>> begin
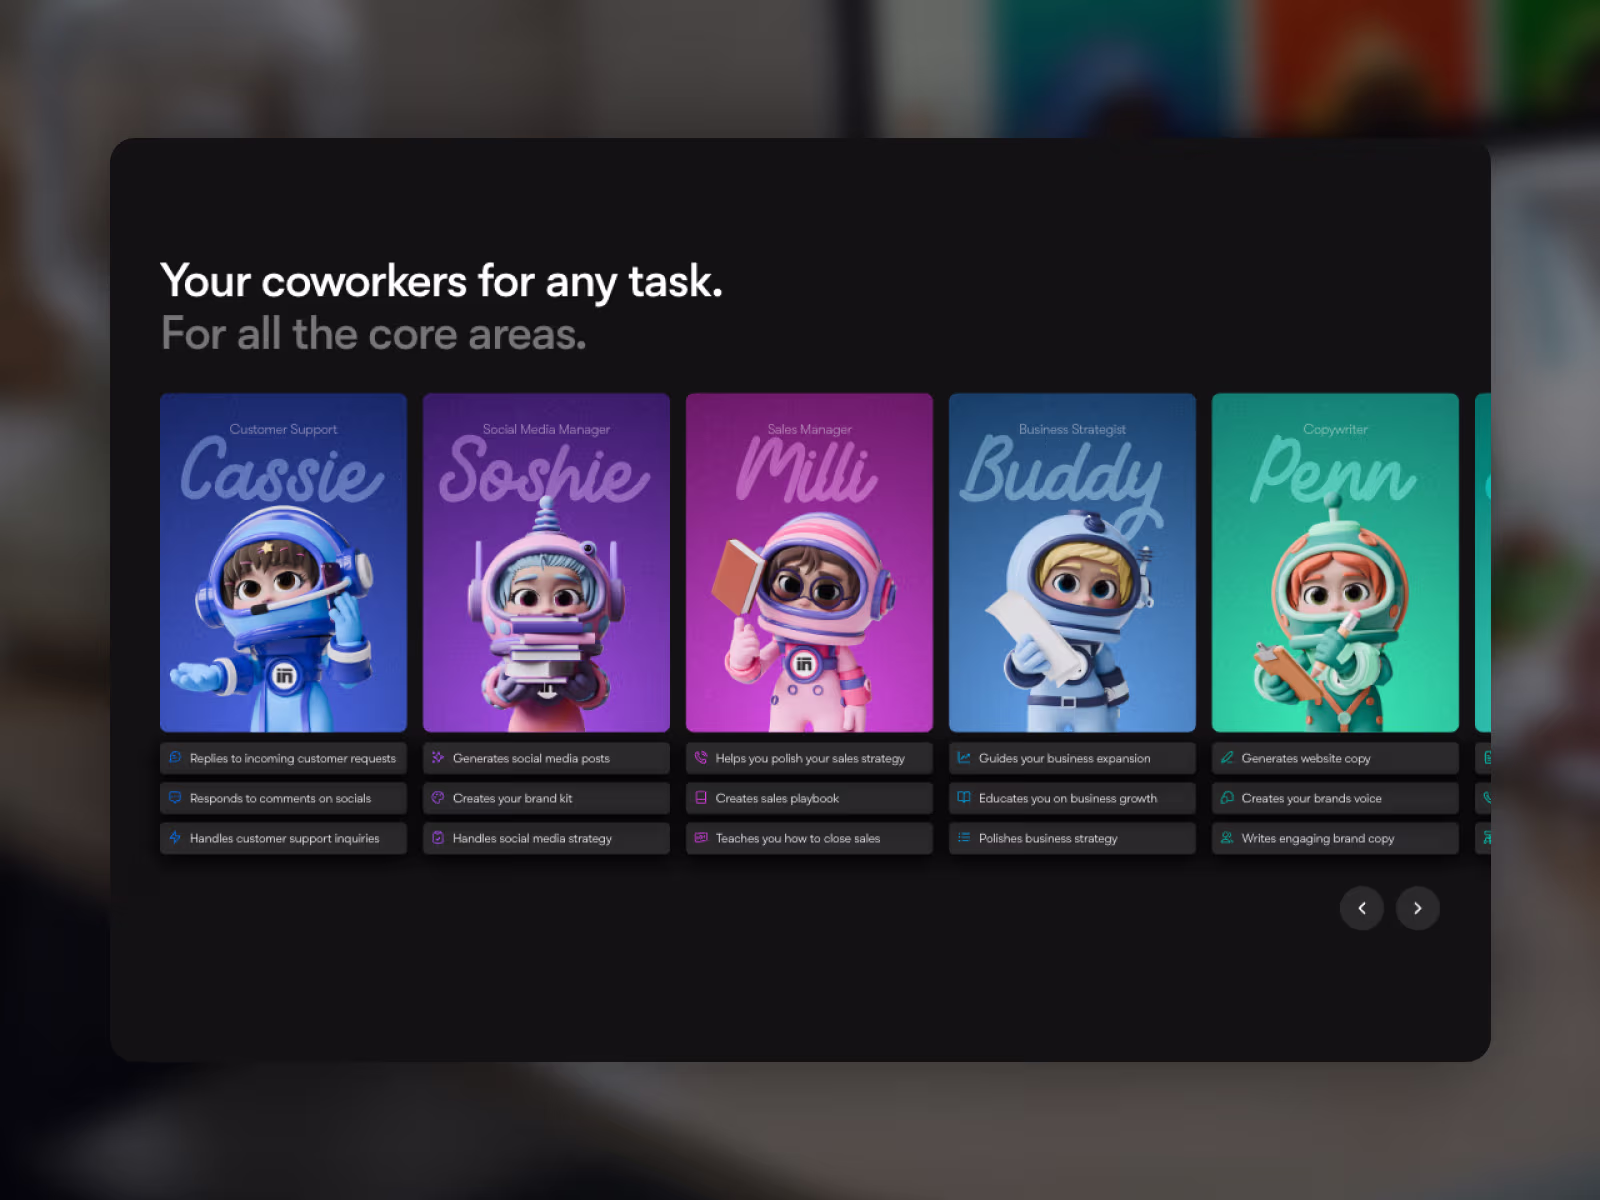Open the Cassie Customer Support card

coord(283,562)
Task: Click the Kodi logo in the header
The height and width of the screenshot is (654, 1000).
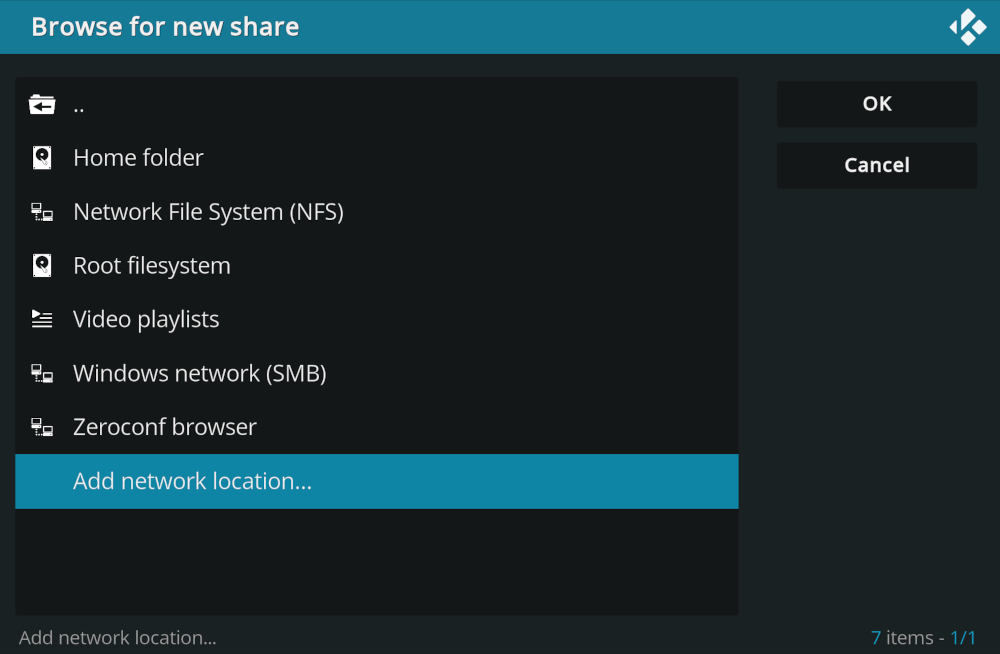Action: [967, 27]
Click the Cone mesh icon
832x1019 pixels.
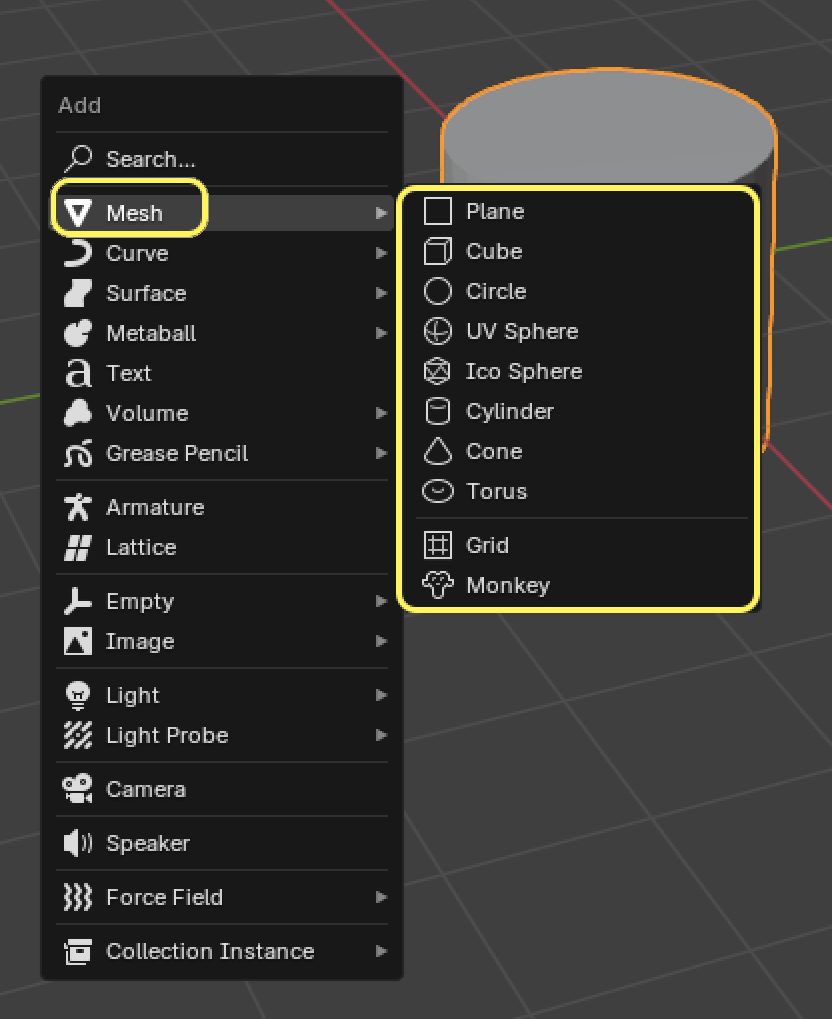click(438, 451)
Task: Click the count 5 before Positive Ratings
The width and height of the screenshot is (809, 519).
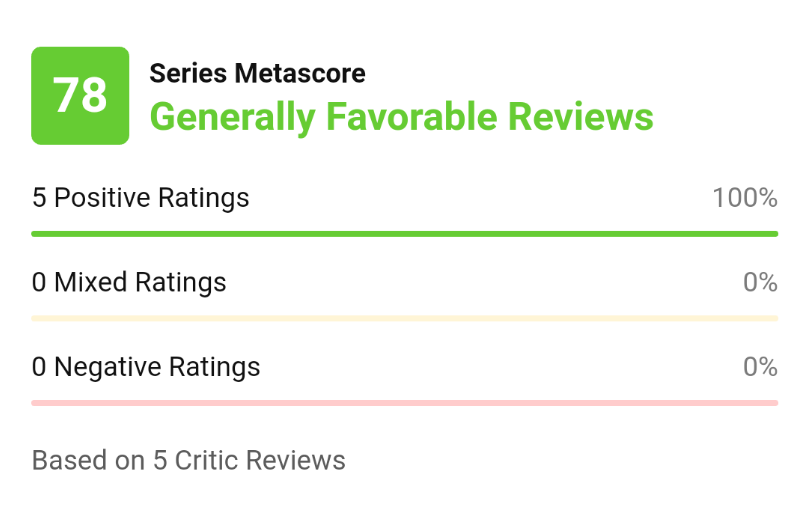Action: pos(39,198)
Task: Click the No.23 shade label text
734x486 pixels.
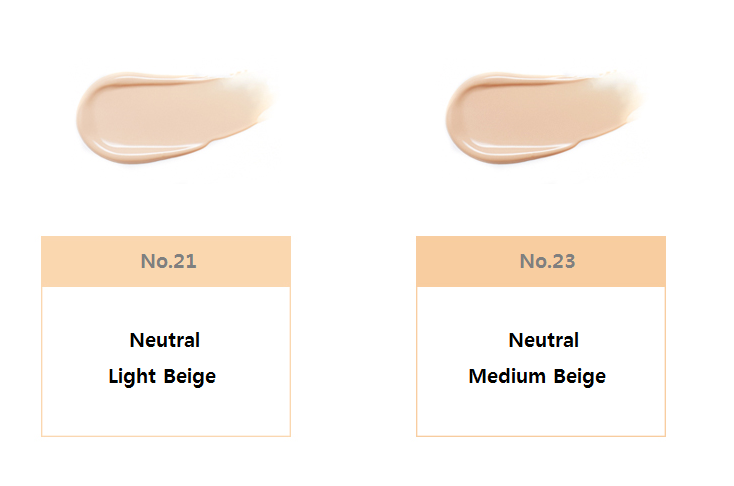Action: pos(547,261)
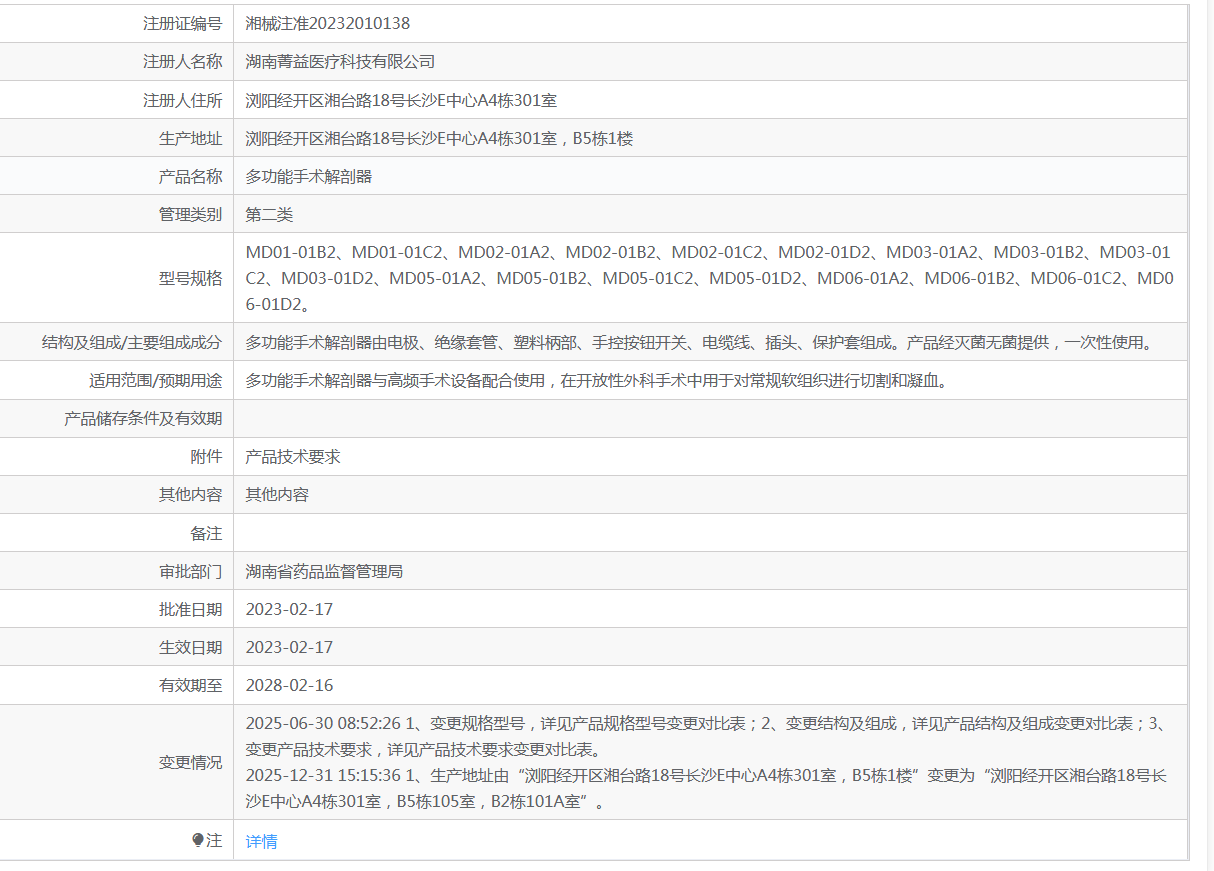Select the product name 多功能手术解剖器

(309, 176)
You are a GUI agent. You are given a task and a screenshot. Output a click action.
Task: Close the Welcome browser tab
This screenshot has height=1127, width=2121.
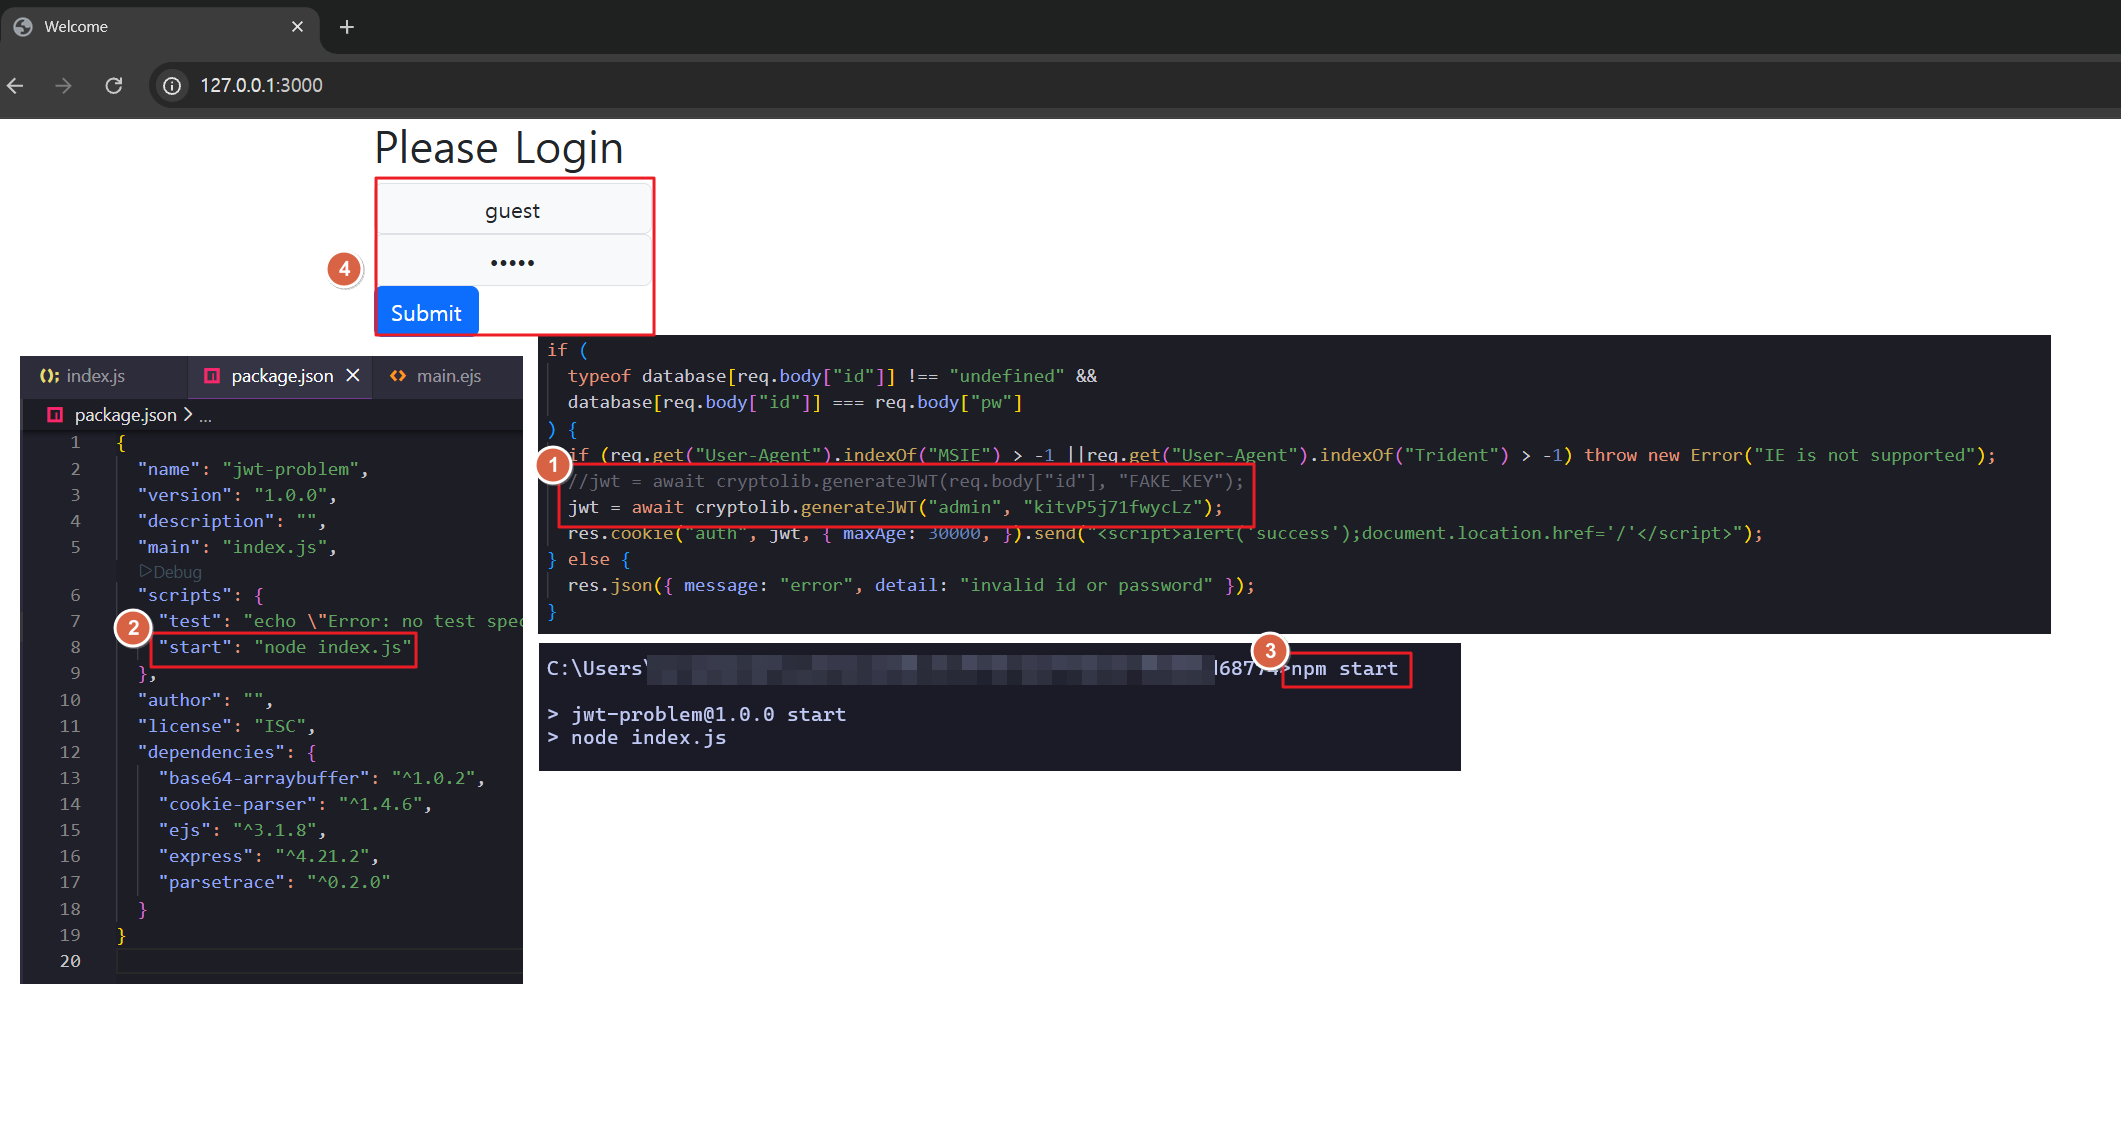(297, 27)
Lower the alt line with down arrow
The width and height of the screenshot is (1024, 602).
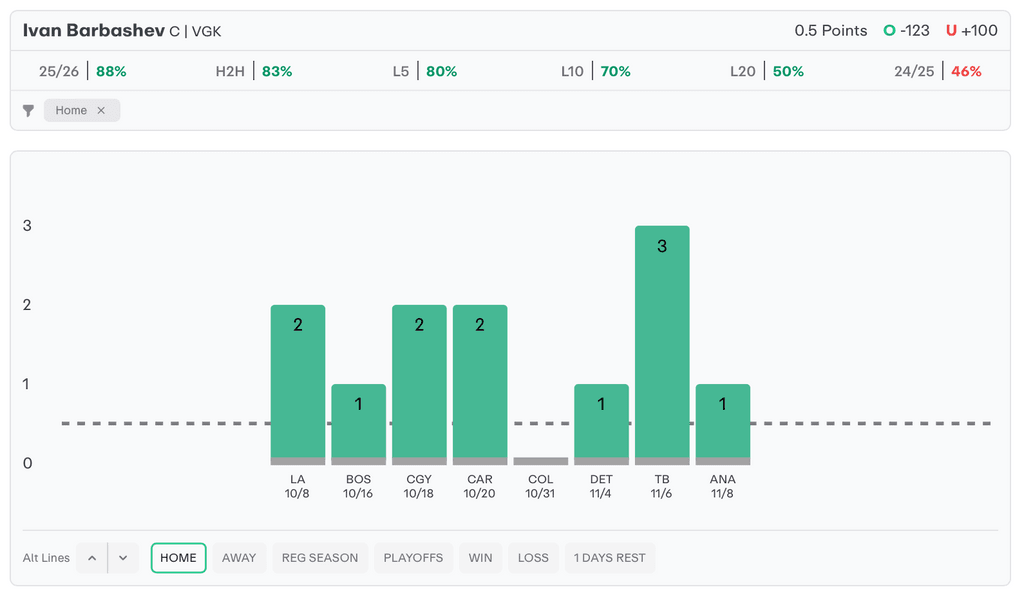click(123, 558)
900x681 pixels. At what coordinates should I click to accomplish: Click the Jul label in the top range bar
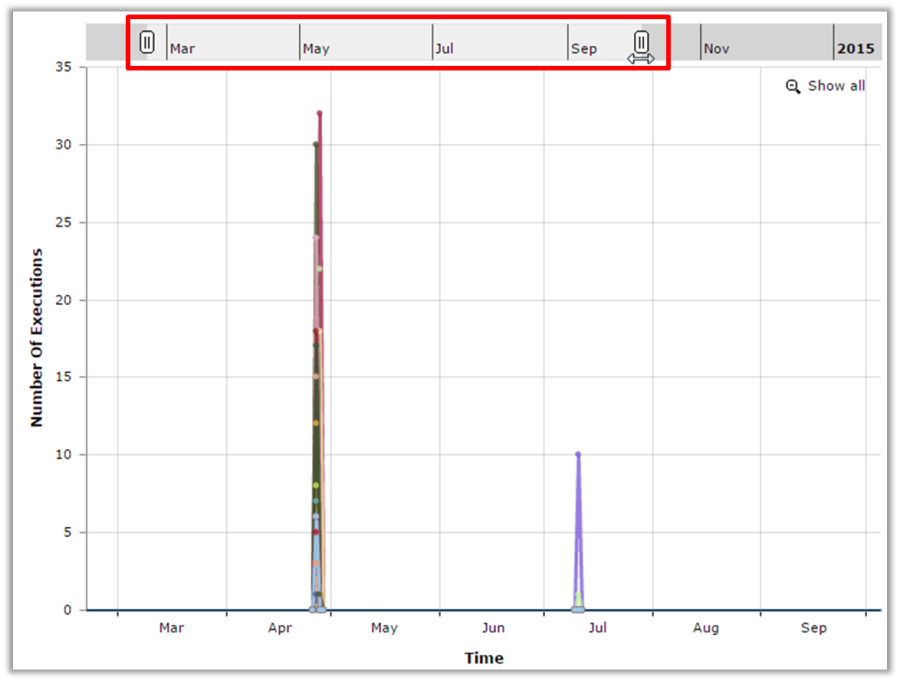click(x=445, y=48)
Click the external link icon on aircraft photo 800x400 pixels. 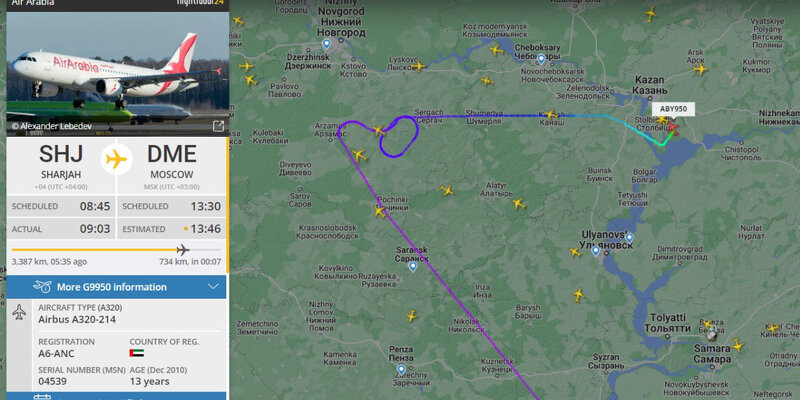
>> end
Reproduce every entry above word for word, leaving out the pictures.

Open the Cassie Customer Support card

coord(283,562)
Task: Click the Kodi logo in the header
The height and width of the screenshot is (654, 1000).
Action: [967, 27]
Click the Cone mesh icon
832x1019 pixels.
click(438, 451)
Task: Click the count 5 before Positive Ratings
The width and height of the screenshot is (809, 519).
Action: pos(39,198)
Task: Click the No.23 shade label text
734x486 pixels.
Action: pos(547,261)
Select the product name 多功能手术解剖器

(309, 176)
You are a GUI agent. You are given a task and a screenshot. Output a click action.
Task: Close the Welcome browser tab
This screenshot has height=1127, width=2121.
(297, 27)
Lower the alt line with down arrow
The width and height of the screenshot is (1024, 602).
click(123, 558)
900x681 pixels. At what coordinates should I click to accomplish: Click the Jul label in the top range bar
click(x=445, y=48)
Click the external link icon on aircraft photo 800x400 pixels. 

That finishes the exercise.